Text segment
----
Further Reading for Book III, Topic3

Beyond Mapping III

Topic 3 – Basic Techniques in Spatial Analysis (Further Reading)

Map Analysis book

(Spatial Coincidence)

Key Concepts Characterize Unique Conditions — describes a technique for handling unique combinations of map layers (April 2006)

Use “Shadow Maps” to Understand Overlay Errors — describes how shadow maps of certainty can be used to estimate error and its propagation (September 2004)

<Click here> for a printer-friendly version of this topic (.pdf).

(Back to the Table of Contents)
______________________________

Key Concepts Characterize Unique Conditions

(GeoWorld, April 2006)

(return to top of Topic)

Back in the days of old GIS (a couple of decades ago) computer power was but a fraction of what sits on most desks today. As a result, CPU cycles and online storage for map analysis were severely rationed. Maps of a megabyte were relegated to super computers behind glass windows in air conditioned rooms.

In these austere conditions programmers searched for algorithms and data structures that saved nanoseconds and kilobytes. The concept of a Universal Polygon Coverage was a mainstay in vector-based processing. By smashing a stack of relatively static map layers together a single map was generated that contained all of the son and daughter polygons. This “compute once/use many” approach had significant efficiency gains as coincidence overlay was solved once then table query and math simply summarized the combinations as needed.
----
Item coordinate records
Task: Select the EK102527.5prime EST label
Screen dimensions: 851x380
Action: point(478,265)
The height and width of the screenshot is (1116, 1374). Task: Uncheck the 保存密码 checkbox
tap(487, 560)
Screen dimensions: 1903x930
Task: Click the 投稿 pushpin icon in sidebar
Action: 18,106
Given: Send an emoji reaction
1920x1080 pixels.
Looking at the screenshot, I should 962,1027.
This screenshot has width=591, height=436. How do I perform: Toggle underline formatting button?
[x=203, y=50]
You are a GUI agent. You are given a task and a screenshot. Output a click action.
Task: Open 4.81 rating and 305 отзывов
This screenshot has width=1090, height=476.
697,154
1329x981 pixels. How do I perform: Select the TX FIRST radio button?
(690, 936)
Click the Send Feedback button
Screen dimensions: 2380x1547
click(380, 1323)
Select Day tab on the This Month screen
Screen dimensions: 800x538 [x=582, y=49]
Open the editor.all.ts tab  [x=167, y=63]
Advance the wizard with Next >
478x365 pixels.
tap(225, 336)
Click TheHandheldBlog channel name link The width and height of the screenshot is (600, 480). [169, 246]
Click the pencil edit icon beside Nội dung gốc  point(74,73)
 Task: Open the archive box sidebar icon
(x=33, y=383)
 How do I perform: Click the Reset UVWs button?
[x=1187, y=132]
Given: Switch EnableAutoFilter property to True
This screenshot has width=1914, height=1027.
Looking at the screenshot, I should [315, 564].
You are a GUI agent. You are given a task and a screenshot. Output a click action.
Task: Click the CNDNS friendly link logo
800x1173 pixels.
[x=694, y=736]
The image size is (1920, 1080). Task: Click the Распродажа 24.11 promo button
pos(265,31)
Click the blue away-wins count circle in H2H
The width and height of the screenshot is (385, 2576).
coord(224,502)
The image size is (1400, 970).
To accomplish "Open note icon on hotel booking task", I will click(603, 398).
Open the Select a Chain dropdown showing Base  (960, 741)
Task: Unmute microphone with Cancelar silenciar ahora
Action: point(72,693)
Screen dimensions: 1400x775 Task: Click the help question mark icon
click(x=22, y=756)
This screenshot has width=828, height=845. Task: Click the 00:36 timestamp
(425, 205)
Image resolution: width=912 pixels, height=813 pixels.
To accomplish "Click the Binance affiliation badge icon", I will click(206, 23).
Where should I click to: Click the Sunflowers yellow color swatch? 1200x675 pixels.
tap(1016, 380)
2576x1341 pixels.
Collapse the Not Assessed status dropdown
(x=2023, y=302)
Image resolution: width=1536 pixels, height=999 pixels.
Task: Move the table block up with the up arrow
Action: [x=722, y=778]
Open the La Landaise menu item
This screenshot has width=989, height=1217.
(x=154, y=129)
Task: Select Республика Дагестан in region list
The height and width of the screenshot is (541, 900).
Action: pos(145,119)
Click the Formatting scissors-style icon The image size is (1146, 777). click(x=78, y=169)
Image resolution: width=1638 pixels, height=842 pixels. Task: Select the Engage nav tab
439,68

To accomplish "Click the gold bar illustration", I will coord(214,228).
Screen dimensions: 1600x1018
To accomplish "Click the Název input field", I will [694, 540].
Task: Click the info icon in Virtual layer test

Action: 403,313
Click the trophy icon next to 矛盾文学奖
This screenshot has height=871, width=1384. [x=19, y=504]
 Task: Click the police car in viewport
----
Directions
**A)** Quote the map analysis article from "(Spatial Coincidence)" to "this topic (.pdf).".
**B)** In the map analysis article, what concept is described as a mainstay in vector-based processing?
**C)** Continue the map analysis article from where it stops.
The records have no connection to the map analysis article.

Final results
**A)**
(Spatial Coincidence)

Key Concepts Characterize Unique Conditions — describes a technique for handling unique combinations of map layers (April 2006)

Use “Shadow Maps” to Understand Overlay Errors — describes how shadow maps of certainty can be used to estimate error and its propagation (September 2004)

<Click here> for a printer-friendly version of this topic (.pdf).

**B)** The Universal Polygon Coverage.

**C)**
The top portion of figure 1 shows a simplified schematic of the Universal Polygon approach. The lines defining the individual polygons on the three vector maps are intersected (analogous to throwing spaghetti on a wall) to identify various combinations of the input conditions as depicted in the large map in the middle.

For example, consider the unique combination of A2, B1 and C1. The intersections of the lines identify nodes that split the parent polygon boundaries into the segments defining the six son and daughter polygons of the combined conditions. The result is a single spatial table containing all of the original delineations plus the derived coincidence overlay information. Its corresponding attribute table can be easily searched for any combination of conditions and/or mathematically manipulated to generate a new field in the table—fast and efficient.

Figure 1. Comparison of the related concepts of Universal Polygon Coverage (vector) and Unique Conditions Matrix (grid).

This pre-processing technique also works for grid-based data (bottom portion of figure 1). The Unique Conditions Matrix smashes a stack of grid layers together assigning a unique value for each possible combination of conditions. For example, the A2, B1 and C1 combination (termed a cohort) is defined by the grid cell block shown in the right portion of the figure. Grid location column= 12 and row= 12 is one of the forty member cohort.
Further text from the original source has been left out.